Good Old "403"

[Spydernz]

To start, I am new to Sugar.

Have Installed a nice clean version of 5.5 ce.
And noticed that an Import of account listings, I am able to view the initial "list view" but unable to take any other action apart from the link of the name of that account in that first page.
Select one or multiple to delete returns 403 error.
click arrow to view next list returns 403 error.

I have been into the php.ini to initiate the setup, the config.php to set new file and folder permmsions.
And manually setting the file permmsions via ftp manager to make sure.
Ran Sugar diag and all is well, database full access.
I realise there is more than likely a simple explanation. But where to look?

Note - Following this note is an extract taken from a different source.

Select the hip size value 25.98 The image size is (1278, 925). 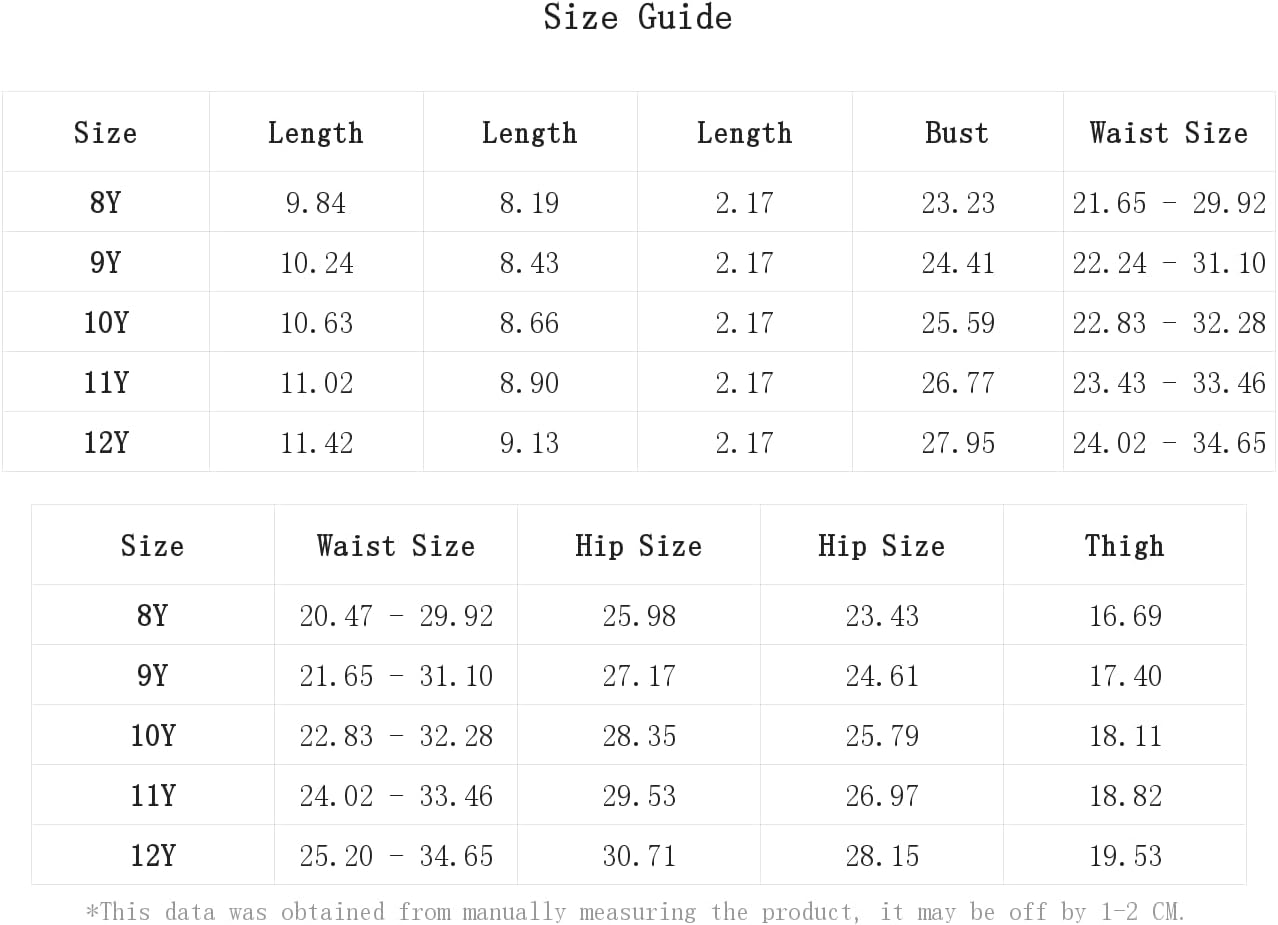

I have exhausted my search utilising the actual words relivant ot the problems and only get to where I stand.
The most current seems to return the error log pointing to /Sugar/Cache/module/...
but that file has proper permissions.

I guess my question is,
what are the appropriate php.ini "have toos"
and file permissons in config.php?
Is my database missing something,is there something I could do to check my database?

examples of log errors

I can view the sugar diag but not download it.

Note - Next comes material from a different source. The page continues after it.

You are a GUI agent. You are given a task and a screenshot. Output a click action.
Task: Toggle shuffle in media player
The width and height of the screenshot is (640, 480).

Permission denied: access to /Sugar/cache/diagnostic/312a6d6b-1427-d5c3-705d-4c3bbda7871a/diagnostic20100712-211358.zip failed because search permissions are missing on a component of the path

mod_security: Access denied with code 403. Pattern match "((alter|create|drop)[[:space:]]+(column|database|procedure|table)|delete[[:space:]]+from|update.+set.+=)" at POST_PAYLOAD [id "300015"][rev "1"] [msg "Generic SQL injection protection"] [severity "CRITICAL"] [hostname "removed"] [uri "/Sugar/index.php"] [unique_id "TDvP-9gO0HAAAB-Nokc"]

Permission denied: access to/Sugar/cache/jsLanguage/custommodule/en_us.js failed because search permissions are missing on a component of the path

Any pointers would be greatly appreciated.

[andopes]

Make sure the user, under which your web server is running, has read and write recursive access to sugar folder.

Regards

[cs3gallery]

Hi,

First off, let us make sure you have a supported php version installed. Anything 5.3.x has caused me a lot of headache. So make sure you have php 5.2.x

Now, for some reason I noticed that sometime when I run chmod with an ftp program it doesnt always work like it says it does. It would be much better if you had full access to the server either through ssh or directly on it and chown everything to the webserver user group i.e. mine is www-data. Then chmod the required folders and everything in them.

As for your php.ini the only things that need to be changed are the file upload size and memory usage etc.

oh and one more thing... if you are using linux make sure these packages are installed:

php5-cli php5-common php5-curl php5-dev php5-gd php5-imap php5-ldap php5-mhash php5-mysql php5-odbc curl libwww-perl imagemagick libapache2-mod-php5 libapache2-mod-perl2

Let me know your results, I will be watching all day. good luck!

[Spydernz]

Thankyou for replies.

Currently on a Linux server
Running PHP 5.2.9

User, the acount I am using currently to function this is the default admin account, my understanding is that on creation this would have the over all access?
How would I confirm a user has this permission?

I am currently liasing with the admin of server to figure what else can be done form server side.

[Spydernz]

Thankyou,

Solution at hand.

Support "turned mod_security off for the domain.